### WORK TO BE COMPLETED
Output only the lines of the entries that follow, starting at the one with "603x657 pixels." and running down to the one with "Task: Open the external", both included and unchanged.

(Stored data entries)
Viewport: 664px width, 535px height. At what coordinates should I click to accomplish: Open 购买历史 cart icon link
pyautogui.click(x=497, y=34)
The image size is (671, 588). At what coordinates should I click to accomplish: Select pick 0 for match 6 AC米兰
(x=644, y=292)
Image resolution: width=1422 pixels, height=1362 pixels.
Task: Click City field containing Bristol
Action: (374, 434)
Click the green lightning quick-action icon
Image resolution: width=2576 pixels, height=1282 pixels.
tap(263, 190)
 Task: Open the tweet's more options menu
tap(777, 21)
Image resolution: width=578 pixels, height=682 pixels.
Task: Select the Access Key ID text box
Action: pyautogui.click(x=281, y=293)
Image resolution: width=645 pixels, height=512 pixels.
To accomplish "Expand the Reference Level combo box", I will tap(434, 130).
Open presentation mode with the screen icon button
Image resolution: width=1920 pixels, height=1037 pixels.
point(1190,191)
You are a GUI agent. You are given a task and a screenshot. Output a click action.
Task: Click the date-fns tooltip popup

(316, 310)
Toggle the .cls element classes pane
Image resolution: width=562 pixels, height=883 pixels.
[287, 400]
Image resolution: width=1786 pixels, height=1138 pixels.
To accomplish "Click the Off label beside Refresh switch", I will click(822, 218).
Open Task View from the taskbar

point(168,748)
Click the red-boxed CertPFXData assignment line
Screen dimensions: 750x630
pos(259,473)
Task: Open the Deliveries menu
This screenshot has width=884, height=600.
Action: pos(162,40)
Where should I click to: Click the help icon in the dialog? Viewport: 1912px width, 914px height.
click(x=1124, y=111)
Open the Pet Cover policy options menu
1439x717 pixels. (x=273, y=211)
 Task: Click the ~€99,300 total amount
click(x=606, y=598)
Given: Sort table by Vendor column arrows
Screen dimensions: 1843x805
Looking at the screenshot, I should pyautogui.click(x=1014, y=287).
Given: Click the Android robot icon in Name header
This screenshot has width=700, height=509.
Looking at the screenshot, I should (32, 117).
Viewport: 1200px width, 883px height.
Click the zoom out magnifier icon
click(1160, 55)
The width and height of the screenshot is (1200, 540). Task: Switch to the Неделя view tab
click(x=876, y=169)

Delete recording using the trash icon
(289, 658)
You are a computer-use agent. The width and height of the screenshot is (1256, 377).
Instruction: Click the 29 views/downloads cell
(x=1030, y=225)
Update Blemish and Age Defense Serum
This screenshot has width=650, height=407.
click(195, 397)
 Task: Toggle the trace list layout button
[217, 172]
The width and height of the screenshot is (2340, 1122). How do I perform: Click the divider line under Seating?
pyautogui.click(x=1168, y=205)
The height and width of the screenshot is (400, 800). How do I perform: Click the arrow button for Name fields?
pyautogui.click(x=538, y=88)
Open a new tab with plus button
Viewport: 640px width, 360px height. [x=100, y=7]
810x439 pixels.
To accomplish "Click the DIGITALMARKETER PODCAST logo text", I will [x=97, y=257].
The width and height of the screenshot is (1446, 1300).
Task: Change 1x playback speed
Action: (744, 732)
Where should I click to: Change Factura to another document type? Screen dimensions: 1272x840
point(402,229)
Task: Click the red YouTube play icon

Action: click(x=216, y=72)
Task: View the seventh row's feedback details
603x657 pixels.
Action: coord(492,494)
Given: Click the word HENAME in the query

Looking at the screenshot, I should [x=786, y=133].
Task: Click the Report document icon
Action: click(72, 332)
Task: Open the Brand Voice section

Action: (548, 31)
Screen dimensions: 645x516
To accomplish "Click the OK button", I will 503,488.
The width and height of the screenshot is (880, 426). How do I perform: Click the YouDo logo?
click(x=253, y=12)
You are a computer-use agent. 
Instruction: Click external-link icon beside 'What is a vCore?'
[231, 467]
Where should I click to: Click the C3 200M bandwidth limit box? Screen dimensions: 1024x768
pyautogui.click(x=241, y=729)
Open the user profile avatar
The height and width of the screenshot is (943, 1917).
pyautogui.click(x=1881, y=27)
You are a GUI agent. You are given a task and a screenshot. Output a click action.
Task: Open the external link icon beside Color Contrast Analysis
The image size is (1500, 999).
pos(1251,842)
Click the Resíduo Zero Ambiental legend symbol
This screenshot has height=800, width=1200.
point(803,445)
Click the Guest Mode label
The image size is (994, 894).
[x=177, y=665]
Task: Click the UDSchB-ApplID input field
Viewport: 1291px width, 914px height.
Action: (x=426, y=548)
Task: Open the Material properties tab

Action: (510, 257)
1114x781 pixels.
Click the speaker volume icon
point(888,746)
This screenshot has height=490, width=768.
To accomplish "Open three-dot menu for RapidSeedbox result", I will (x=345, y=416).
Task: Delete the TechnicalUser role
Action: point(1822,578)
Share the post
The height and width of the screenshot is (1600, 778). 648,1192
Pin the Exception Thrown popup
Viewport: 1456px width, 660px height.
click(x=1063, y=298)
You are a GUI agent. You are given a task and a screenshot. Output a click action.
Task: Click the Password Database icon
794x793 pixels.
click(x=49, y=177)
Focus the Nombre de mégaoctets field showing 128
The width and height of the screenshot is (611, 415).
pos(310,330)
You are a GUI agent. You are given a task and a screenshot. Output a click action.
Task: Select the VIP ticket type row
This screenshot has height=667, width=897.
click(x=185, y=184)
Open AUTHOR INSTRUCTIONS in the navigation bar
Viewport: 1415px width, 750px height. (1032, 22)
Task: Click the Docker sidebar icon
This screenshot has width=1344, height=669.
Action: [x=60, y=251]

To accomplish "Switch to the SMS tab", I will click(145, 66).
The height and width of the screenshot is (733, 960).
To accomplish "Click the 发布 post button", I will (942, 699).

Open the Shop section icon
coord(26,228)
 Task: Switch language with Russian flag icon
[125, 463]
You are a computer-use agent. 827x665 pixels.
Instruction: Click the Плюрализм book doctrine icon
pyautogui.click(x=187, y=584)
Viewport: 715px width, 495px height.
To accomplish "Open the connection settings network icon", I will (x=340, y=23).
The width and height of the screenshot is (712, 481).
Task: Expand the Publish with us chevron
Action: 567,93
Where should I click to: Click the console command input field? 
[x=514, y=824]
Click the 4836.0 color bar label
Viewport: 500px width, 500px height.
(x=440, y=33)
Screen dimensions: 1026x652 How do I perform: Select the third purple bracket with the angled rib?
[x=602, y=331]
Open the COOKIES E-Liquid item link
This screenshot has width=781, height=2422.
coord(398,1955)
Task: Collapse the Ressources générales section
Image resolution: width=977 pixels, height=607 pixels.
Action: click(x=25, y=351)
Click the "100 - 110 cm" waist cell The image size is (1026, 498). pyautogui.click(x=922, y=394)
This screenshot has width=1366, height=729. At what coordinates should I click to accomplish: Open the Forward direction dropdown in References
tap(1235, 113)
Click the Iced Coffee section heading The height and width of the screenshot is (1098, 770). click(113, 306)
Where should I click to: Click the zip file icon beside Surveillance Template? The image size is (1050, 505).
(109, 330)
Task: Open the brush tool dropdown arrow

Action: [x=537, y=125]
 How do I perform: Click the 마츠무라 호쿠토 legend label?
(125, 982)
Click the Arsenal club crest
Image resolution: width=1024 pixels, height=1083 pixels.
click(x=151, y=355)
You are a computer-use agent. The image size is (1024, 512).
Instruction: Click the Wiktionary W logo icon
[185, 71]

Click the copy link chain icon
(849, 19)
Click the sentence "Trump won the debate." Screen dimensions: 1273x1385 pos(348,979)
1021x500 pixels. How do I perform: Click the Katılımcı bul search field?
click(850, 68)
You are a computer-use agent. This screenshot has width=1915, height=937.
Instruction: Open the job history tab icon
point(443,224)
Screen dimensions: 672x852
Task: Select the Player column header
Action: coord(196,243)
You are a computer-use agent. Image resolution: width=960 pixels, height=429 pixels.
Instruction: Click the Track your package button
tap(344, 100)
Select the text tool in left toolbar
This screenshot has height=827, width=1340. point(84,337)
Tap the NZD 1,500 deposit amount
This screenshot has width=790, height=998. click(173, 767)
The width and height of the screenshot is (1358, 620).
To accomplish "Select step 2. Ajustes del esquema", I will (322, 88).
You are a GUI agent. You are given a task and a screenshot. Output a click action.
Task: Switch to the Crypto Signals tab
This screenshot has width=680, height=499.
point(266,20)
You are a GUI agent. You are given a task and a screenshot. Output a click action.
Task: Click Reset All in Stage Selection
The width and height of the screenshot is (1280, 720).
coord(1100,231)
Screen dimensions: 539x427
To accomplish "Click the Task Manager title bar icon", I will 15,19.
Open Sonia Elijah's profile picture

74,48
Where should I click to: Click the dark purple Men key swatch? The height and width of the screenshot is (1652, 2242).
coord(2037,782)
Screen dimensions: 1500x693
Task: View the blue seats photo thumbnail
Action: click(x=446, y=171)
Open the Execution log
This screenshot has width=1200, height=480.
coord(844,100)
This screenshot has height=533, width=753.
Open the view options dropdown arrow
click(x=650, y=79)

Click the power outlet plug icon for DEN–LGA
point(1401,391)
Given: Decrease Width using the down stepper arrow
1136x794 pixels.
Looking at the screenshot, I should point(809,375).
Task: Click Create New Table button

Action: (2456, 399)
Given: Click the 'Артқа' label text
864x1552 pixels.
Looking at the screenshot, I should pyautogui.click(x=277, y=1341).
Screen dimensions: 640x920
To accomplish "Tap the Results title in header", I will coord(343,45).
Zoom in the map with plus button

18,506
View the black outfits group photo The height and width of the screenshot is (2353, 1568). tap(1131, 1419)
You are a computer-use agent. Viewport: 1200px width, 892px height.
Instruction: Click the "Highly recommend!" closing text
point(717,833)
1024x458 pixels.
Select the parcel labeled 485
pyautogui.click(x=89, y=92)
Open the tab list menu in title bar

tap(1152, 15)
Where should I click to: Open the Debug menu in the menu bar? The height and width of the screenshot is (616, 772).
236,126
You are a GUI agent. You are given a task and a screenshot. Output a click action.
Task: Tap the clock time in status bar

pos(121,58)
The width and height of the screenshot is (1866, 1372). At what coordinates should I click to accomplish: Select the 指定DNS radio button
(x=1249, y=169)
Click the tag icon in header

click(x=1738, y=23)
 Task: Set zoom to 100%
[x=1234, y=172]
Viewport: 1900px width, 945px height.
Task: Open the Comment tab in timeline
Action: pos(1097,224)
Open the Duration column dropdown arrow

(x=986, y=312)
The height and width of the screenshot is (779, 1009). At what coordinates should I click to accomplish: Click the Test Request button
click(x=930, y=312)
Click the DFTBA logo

### EXPECTED ANSWER
603x657 pixels.
Action: coord(492,494)
Given: Click the word HENAME in the query

Looking at the screenshot, I should [x=786, y=133].
Task: Click the Report document icon
Action: click(72, 332)
Task: Open the Brand Voice section

Action: (548, 31)
Screen dimensions: 645x516
To accomplish "Click the OK button", I will 503,488.
The width and height of the screenshot is (880, 426). How do I perform: Click the YouDo logo?
click(x=253, y=12)
You are a computer-use agent. 
Instruction: Click external-link icon beside 'What is a vCore?'
[231, 467]
Where should I click to: Click the C3 200M bandwidth limit box? Screen dimensions: 1024x768
pyautogui.click(x=241, y=729)
Open the user profile avatar
The height and width of the screenshot is (943, 1917).
pyautogui.click(x=1881, y=27)
You are a GUI agent. You are given a task and a screenshot. Output a click action.
Task: Open the external link icon beside Color Contrast Analysis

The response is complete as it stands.